Vice President Harris on Friday will outline a series of economic policy proposals as part of her presidential campaign, including a call for a federal ban on corporate price-gouging.
Harris will deliver remarks in North Carolina, a battleground state where her campaign said she will focus on plans to lower the cost of groceries. The vice president will say that soaring meat prices in particular have contributed to a spike in grocery bills, and she will call out corporate consolidation in the market.
The Harris campaign said the vice president will outline a plan for her first 100 days in office if elected that would lay out a federal ban on price gouging, making clear that large companies can’t exploit consumers to increase profits.
She will call for the Federal Trade Commission and state attorneys general to investigate corporations that break such rules, and she will push for increased support for small businesses that can break into the market and compete against major meat processors.
In addition, Harris will say her administration would crack down on unfair mergers and acquisitions that further consolidate the market, giving a small number of corporations the ability to increase prices.
Harris’s remarks in Raleigh will, in some ways, echo actions and rhetoric from President Biden earlier in his term, when he sought to crack down on meat processing conglomerates responsible for higher prices.
Friday’s speech will mark the first time Harris will deliver a policy-focused speech since she launched her presidential campaign in late July. She has faced criticism from the Trump campaign and other Republicans for failing thus far to offer a substantive platform.
Former President Trump on Wednesday held a rally in North Carolina that was intended to focus specifically on economic policy. He sought to blame Harris for inflation that has persistently kept prices of groceries, gas and other goods high during the Biden administration. He blamed Harris for serving as the tiebreaking vote on major Democratic spending bills.

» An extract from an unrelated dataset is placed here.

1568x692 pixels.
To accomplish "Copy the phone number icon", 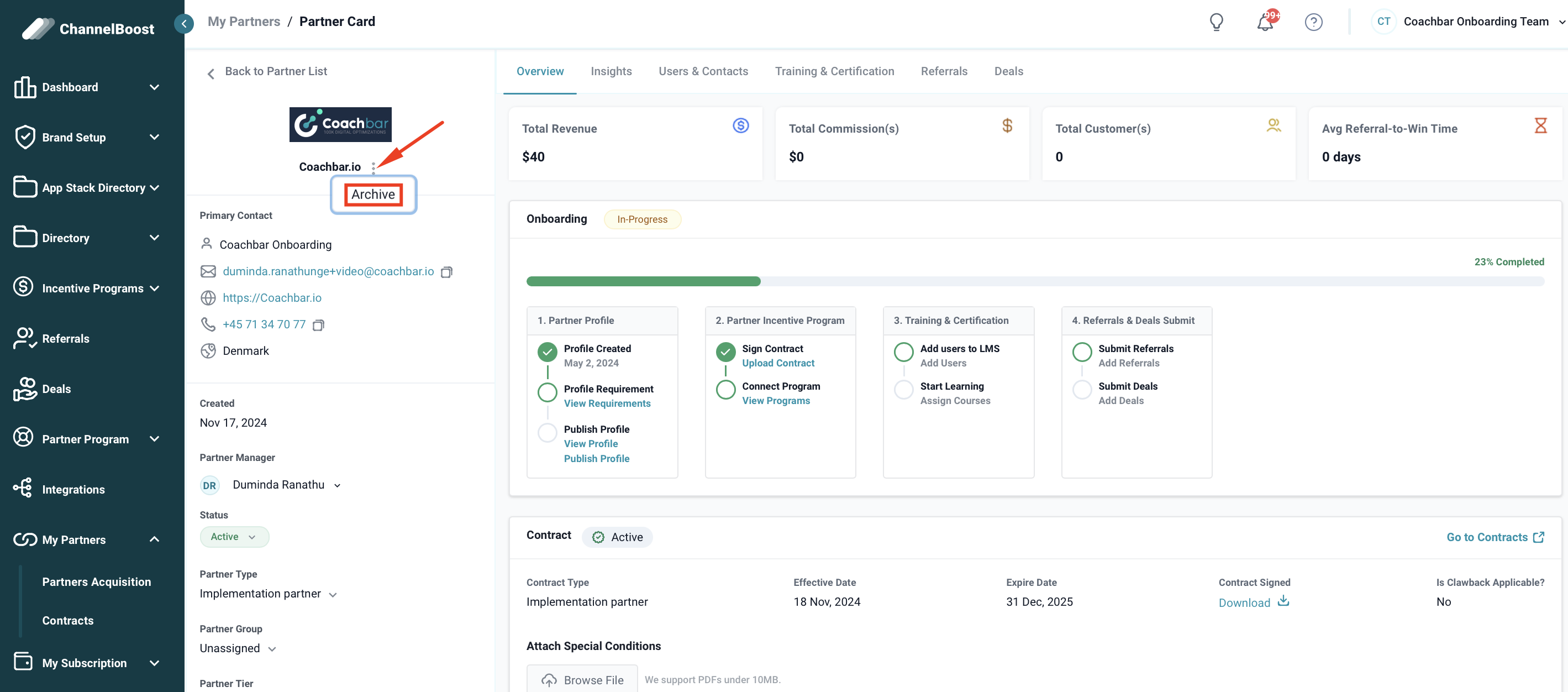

“Inflation is destroying our country. It’s destroying our families,” Trump said. “We will target everything from car affordability to housing affordability to insurance cost to supply chain issues.”
Trump’s economic proposals have included extending his 2017 tax cuts, increasing oil drilling — though U.S. oil production hit record levels in 2023 — and imposing tariffs on all imports, a move some experts have warned could worsen inflation.